Outside of Delaware, Enovis employs about 5,000 people, including at large sites in Texas and Southern California, but also internationally in places like Switzerland, France, Germany, the United Kingdom, Australia and China.

Trerotola said he doesn’t plan to move the company’s headquarters because of the high quality of life that executives have found in Delaware.

“I moved here from Illinois where I was commuting 30 miles a day. Today I commute 3 miles,” he noted. “I think when people learn enough, they find a really high quality of life moving to this area.”

Enovis has also had great success recruiting from the University of Delaware’s highly regarded physical therapy program, along with other Philadelphia-area programs, Trerotola noted.

Today, Enovis expects to do about $1.6 billion in revenue this year, which is an increase of more than 30% since it acquired DJO in 2019, Trerotola said.

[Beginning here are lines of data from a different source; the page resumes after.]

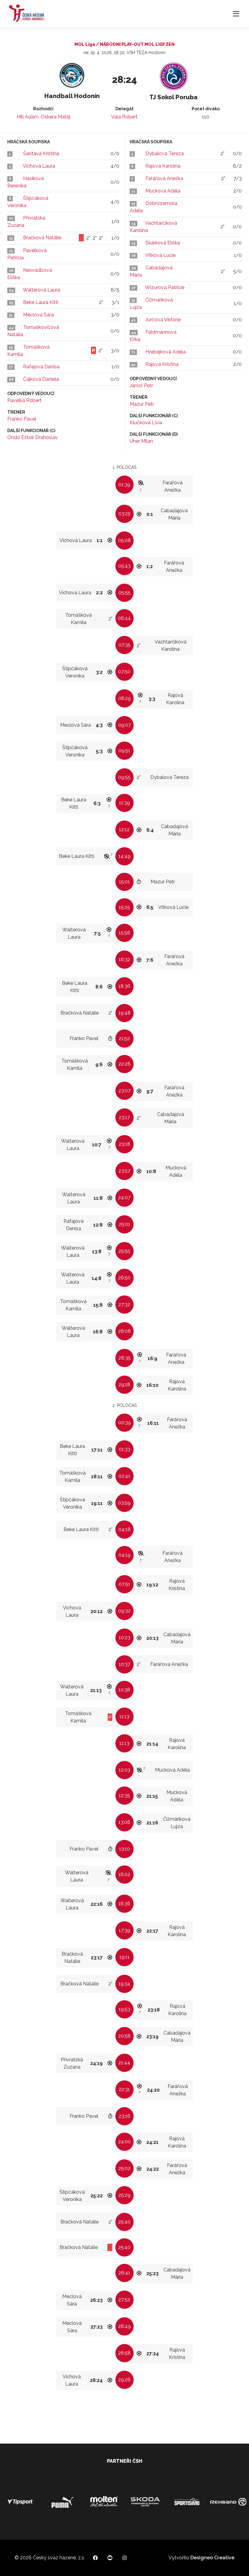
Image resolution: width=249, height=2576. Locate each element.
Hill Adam (28, 117)
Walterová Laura (41, 290)
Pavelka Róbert (24, 400)
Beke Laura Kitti (40, 302)
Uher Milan (141, 441)
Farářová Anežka (164, 178)
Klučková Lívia (146, 422)
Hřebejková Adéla (165, 352)
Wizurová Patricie (164, 287)
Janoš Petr (141, 385)
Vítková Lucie (160, 255)
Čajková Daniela (41, 379)
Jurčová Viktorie (163, 319)
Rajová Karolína (162, 166)
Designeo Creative (212, 2558)
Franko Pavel (21, 419)
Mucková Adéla (162, 191)
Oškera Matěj (55, 117)
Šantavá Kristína (41, 153)
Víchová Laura (39, 166)
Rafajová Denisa (41, 367)
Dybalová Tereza (164, 153)
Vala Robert (124, 117)
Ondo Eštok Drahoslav (32, 437)
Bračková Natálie (42, 238)
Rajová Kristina (162, 364)
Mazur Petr (142, 404)
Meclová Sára (38, 315)
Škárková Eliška (162, 243)
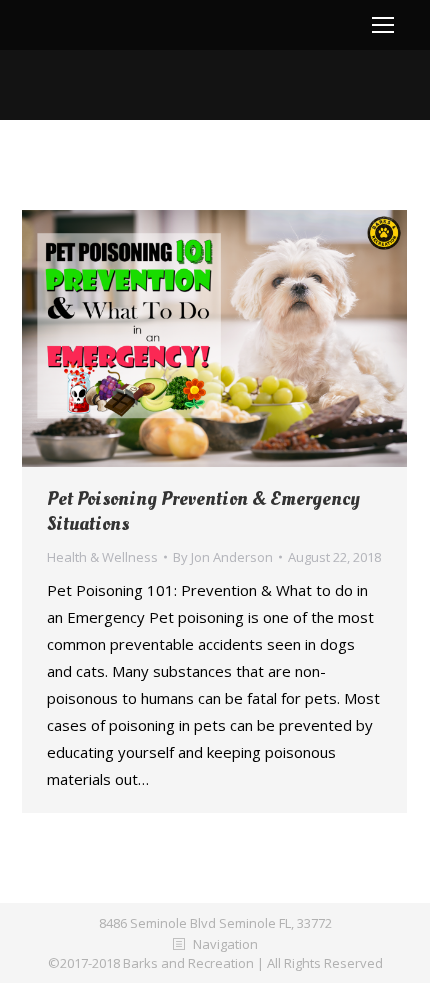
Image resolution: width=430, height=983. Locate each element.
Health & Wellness (102, 557)
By (223, 557)
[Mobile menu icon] (383, 25)
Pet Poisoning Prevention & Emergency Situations (203, 512)
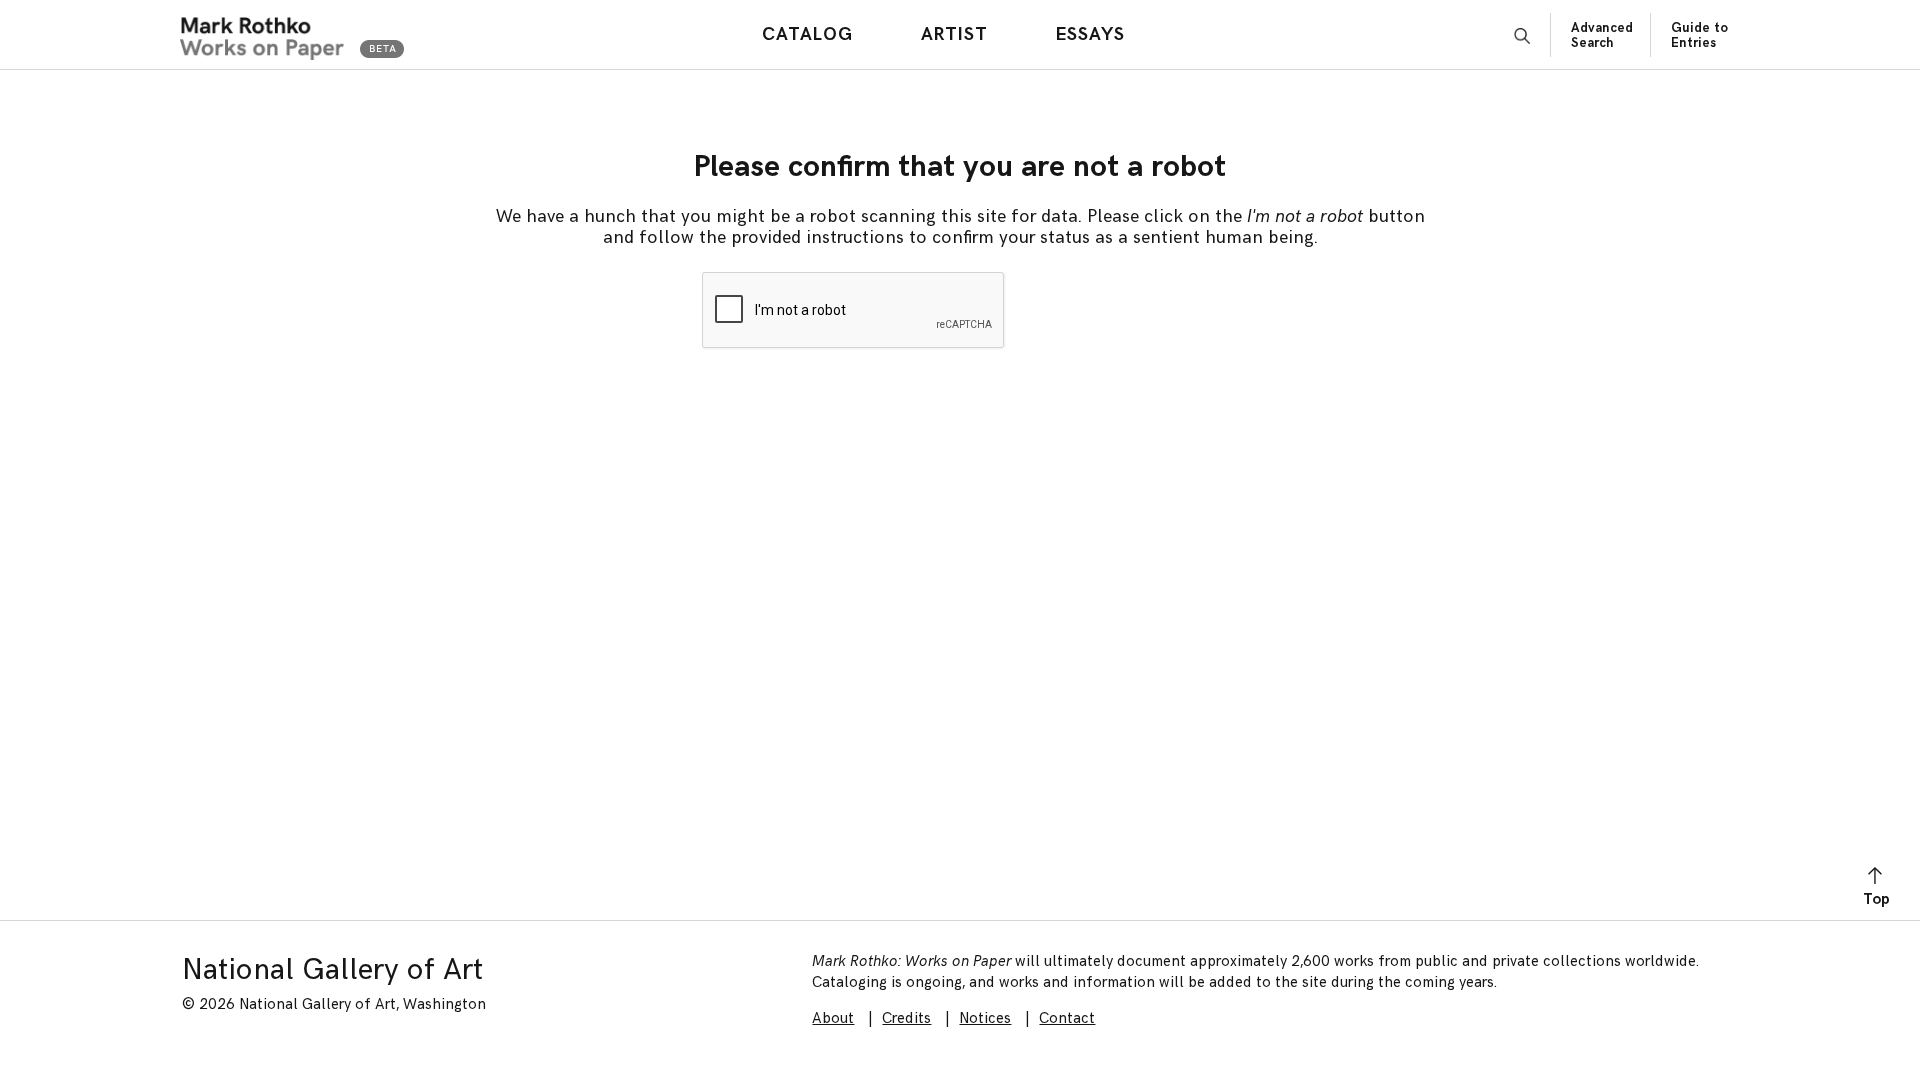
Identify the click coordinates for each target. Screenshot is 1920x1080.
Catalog (807, 34)
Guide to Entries (1699, 35)
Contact (1067, 1018)
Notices (985, 1018)
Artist (954, 34)
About (833, 1018)
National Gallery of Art (332, 970)
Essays (1090, 34)
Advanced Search (1602, 35)
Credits (906, 1018)
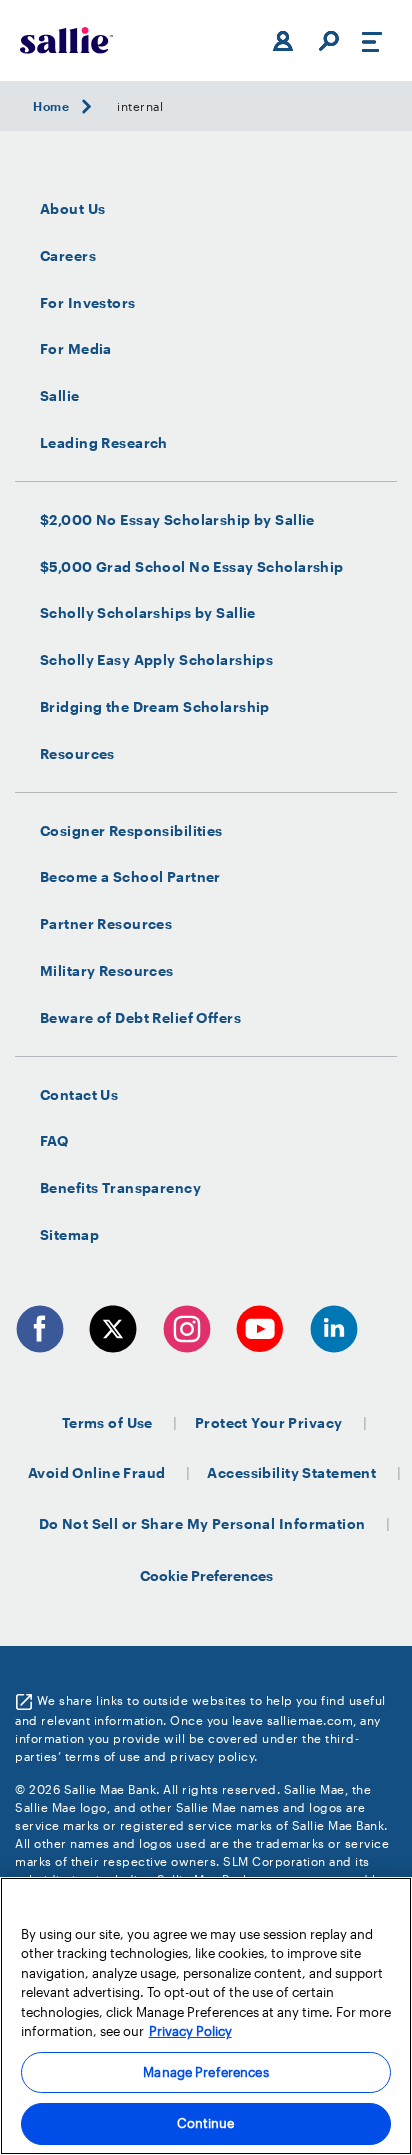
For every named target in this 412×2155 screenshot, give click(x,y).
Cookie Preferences (206, 1575)
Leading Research (104, 443)
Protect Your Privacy (269, 1422)
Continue (205, 2123)
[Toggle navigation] (372, 41)
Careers (68, 256)
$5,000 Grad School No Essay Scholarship (192, 567)
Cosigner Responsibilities (131, 831)
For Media (76, 349)
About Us (72, 209)
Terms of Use (107, 1422)
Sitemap (69, 1235)
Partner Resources (106, 924)
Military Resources (107, 971)
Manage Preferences (205, 2072)
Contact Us (79, 1095)
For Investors (88, 303)
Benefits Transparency (120, 1188)
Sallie (60, 396)
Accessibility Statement (291, 1472)
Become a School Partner (130, 877)
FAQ (54, 1141)
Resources (77, 754)
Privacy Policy (190, 2031)
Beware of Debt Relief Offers (140, 1018)
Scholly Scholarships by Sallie (148, 613)
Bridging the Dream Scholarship (155, 707)
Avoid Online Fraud (97, 1472)
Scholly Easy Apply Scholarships (156, 660)
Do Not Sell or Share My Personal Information (202, 1523)
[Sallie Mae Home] (66, 40)
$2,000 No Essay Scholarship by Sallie (177, 520)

It’s also acquired more than 10 other small companies since then to continue growing its product pipeline and market share.

“We’ve already grown our med-tech business by a third, even across the pandemic, which I don’t think there’s a lot of companies that have that kind of growth through that time period,” Trerotola said.

Its core products include hip, knee and shoulder replacement implants, a U.S. market that is expected to grow from about $46 billion last year to $71 billion by 2030, primarily due to the increasing number of Baby Boomers maturing, according to a recent report by The Brainy Insights.

Trerotola said the market is also expanding due to an increasing move toward procedures being done in outpatient settings.

“More and more hospitals and surgeons are trying to move things into an environment where a patient can come in the morning and get their surgery and go home. That is by far the fastest growing part of the surgical implant market and COVID accelerated that for sure,” he noted.

In preparation for increasing outpatient surgeries as well, Enovis recently acquired Insight Medical Systems, a Texas company it had previously invested in that has developed the first augmented reality (AR) surgical tool to be cleared by the U.S. Food & Drug Administration. The headset, known as Arvis, looks like traditional surgical goggles, but are plugged into the AR system.

“As they’re doing the surgery, they can see their surgical plan laid on top of the bones of the patient and they can use it to position where and how they make their cuts,” Trerotola explained, noting the procedure is also recorded through the headset. “It’s like looking through the windshield of your car while the navigation provides your turns.”

By providing the plans atop a patient’s body, it will reduce errors in procedures. The headset is also obviously much smaller than other robotics-assisted surgical tools, which can be the size of a refrigerator, and comes with a much smaller cost, allowing it to be more widely used. To date, more than 200 surgeries in the U.S. have been completed using Arvis, according to Enovis.

While the company is currently doing only about a third of its sales overseas right now, Enovis has invested in a growing international presence. Its focus on American sales is due in part to the fact that the U.S. spends more per capita on orthopedic surgeries than any other country, Trerotola said.

“We can probably get to 50-50 at some point not too far down the path, but the U.S. will still be our biggest and most important market,” he noted.